On the same night the Bears decades old search for a franchise quarterback to lead their offense took another very strange turn, there was at least a glimmer of light portending the possibility that the defense found one.

While questions about the Bears offense continued to multiply at a dizzying pace, Sunday night may have marked the start of Roquan Smith's reign as the new field general of the Bears' still-strong defense, playing for the first time without his running mate and the unit's most vocal leader Danny Trevathan.

It certainly opened inspiringly with Smith starring as much as anyone when the Bears were in critical need.

So Pace and Nagy can hope they have that much going for them, which is more than nice in light of the growing flames Bears brass sparked and now must extinguish in the other two phases bordering on blazing infernos.

That's right, in addition to the ongoing questions about Mitch Trubisky, it appears the Bears may also need a new kicker, again.

However unfortunate at least the (likely) outcomes for Trubisky and Eddy Pineiro were somewhat predictable - unlike the need to cling to one of Smith's sporadic standout showings a year after he was selected eighth overall and followed a lengthy summer holdout with a spectacular rookie season.

Perhaps it's a fitting microcosm of a season that began with Super Bowl talk and appears poised to finish with a lengthy list of vexing questions. And fair or not, as more and more of Pace's recent high draft picks flame out, Smith becoming who the Bears thought he'd be when they drafted him is vital.

Is it a lot of pressure on Smith, who had rarely resembled his rookie form since whatever personal matters led to his Week 4 deactivation? No doubt.

But that's the type of prospect Smith was entering the NFL - a no-doubter. The reigning Butkus Award winner and prototype for today's changing game, he was drafted to be the latest in a long line of line-backing legends for a franchise whose history at the position is as rich as any.

And with all due respect to Trevathan and Nick Kwiatkoski, drafting Smith was supposed to increase Pace's leverage as the two veterans reach the open market this offseason, not limit it. Especially with investing in a quarterback now possibly back atop Pace's offseason to-do list.

Smith's Year 2 regression prior to Sunday night in Los Angeles - even in a Bears season defined by steps backward - was both stunning but also as complicated as any to explain.

Which is why with Trubisky looking as lost as ever, and Nagy's Bears apparently looking at cutting their losses with Pace's subsequent selection in 2017, second-round TE Adam Shaheen, the spotlight shifts naturally onto guys like Smith, James Daniels, Anthony Miller and Bilal Nichols. You could also throw in Eddie Jackson and Tarik Cohen who ironically also both appeared to break out of their own slumps Sunday in the same game their draft mate Trubisky struggled, and Shaheen was literally left behind.

It has to be about looking ahead to 2020 and beyond now.
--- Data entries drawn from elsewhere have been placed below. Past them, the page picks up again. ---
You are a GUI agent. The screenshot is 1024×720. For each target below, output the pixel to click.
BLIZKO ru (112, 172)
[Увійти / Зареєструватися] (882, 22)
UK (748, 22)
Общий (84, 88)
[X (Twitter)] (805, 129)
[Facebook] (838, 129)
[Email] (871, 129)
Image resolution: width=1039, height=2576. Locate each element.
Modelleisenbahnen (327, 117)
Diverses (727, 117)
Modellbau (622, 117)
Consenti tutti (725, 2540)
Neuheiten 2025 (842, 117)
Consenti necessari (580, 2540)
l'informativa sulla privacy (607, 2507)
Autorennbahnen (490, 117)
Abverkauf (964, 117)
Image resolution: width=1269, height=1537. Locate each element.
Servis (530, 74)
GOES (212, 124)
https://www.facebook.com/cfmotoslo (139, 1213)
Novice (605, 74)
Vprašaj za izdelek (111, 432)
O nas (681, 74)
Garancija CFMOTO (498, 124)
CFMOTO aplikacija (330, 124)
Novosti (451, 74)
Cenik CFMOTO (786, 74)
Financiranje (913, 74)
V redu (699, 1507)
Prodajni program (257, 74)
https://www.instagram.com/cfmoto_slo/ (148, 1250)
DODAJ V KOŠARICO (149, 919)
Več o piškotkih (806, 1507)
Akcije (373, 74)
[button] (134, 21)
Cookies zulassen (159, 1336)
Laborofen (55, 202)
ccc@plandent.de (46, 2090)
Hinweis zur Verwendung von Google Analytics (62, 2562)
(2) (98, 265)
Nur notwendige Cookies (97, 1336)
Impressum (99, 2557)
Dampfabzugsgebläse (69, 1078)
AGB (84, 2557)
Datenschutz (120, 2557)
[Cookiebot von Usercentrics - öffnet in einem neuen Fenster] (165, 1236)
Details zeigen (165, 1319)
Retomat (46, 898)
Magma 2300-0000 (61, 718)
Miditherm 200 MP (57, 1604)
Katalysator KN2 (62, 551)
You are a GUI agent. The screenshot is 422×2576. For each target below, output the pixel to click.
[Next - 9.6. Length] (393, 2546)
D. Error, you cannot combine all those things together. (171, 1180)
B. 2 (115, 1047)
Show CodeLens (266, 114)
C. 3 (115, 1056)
With six games to play the Bears will have to determine once and for all if Trubisky is salvageable and they can't make their next QB move until this spring anyway, but they can help determine which of these other young players still appear to form part of the team's foundation.

Smith, in particular, still has much work to do before he can get back on the fast track to becoming the team's defensive stalwart, but Sunday was an encouraging start.